Since the long term performance has been good but there's been a recent pullback of 6.8%, let's check if the fundamentals match the share price.

Check out our latest analysis for New Oriental Education & Technology Group

In his essay The Superinvestors of Graham-and-Doddsville Warren Buffett described how share prices do not always rationally reflect the value of a business. One flawed but reasonable way to assess how sentiment around a company has changed is to compare the earnings per share (EPS) with the share price.

During the three years of share price growth, New Oriental Education & Technology Group actually saw its earnings per share (EPS) drop 2.3% per year.

Based on these numbers, we think that the decline in earnings per share may not be a good representation of how the business has changed over the years. So other metrics may hold the key to understanding what is influencing investors.

The modest 0.8% dividend yield is unlikely to be propping up the share price. The revenue drop of 4.4% is as underwhelming as some politicians. What's clear is that historic earnings and revenue aren't matching up with the share price action, very well. So you might have to dig deeper to get a grasp of the situation

You can see how earnings and revenue have changed over time in the image below (click on the chart to see the exact values).

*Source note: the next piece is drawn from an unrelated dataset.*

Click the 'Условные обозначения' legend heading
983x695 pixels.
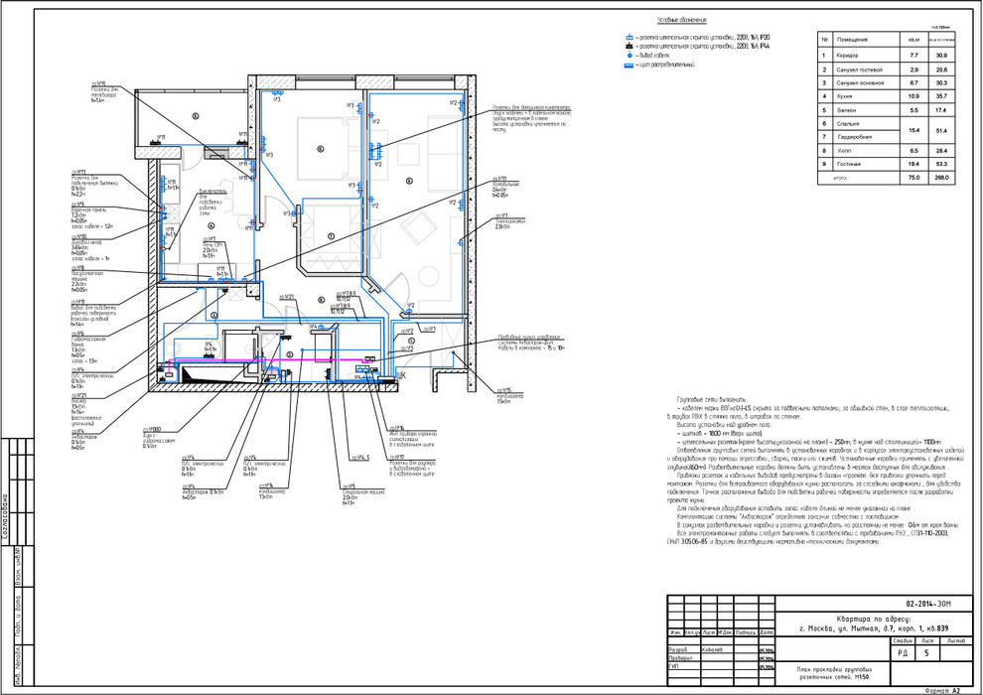[x=680, y=21]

earnings-and-revenue-growth
earnings-and-revenue-growth

New Oriental Education & Technology Group is well known by investors, and plenty of clever analysts have tried to predict the future profit levels. You can see what analysts are predicting for New Oriental Education & Technology Group in this interactive graph of future profit estimates.

What About Dividends?

As well as measuring the share price return, investors should also consider the total shareholder return (TSR). Whereas the share price return only reflects the change in the share price, the TSR includes the value of dividends (assuming they were reinvested) and the benefit of any discounted capital raising or spin-off. Arguably, the TSR gives a more comprehensive picture of the return generated by a stock. As it happens, New Oriental Education & Technology Group's TSR for the last 3 years was 181%, which exceeds the share price return mentioned earlier. And there's no prize for guessing that the dividend payments largely explain the divergence!

A Different Perspective

New Oriental Education & Technology Group provided a TSR of 14% over the last twelve months. But that return falls short of the market. On the bright side, that's still a gain, and it is certainly better than the yearly loss of about 7% endured over half a decade. So this might be a sign the business has turned its fortunes around. Before forming an opinion on New Oriental Education & Technology Group you might want to consider these 3 valuation metrics.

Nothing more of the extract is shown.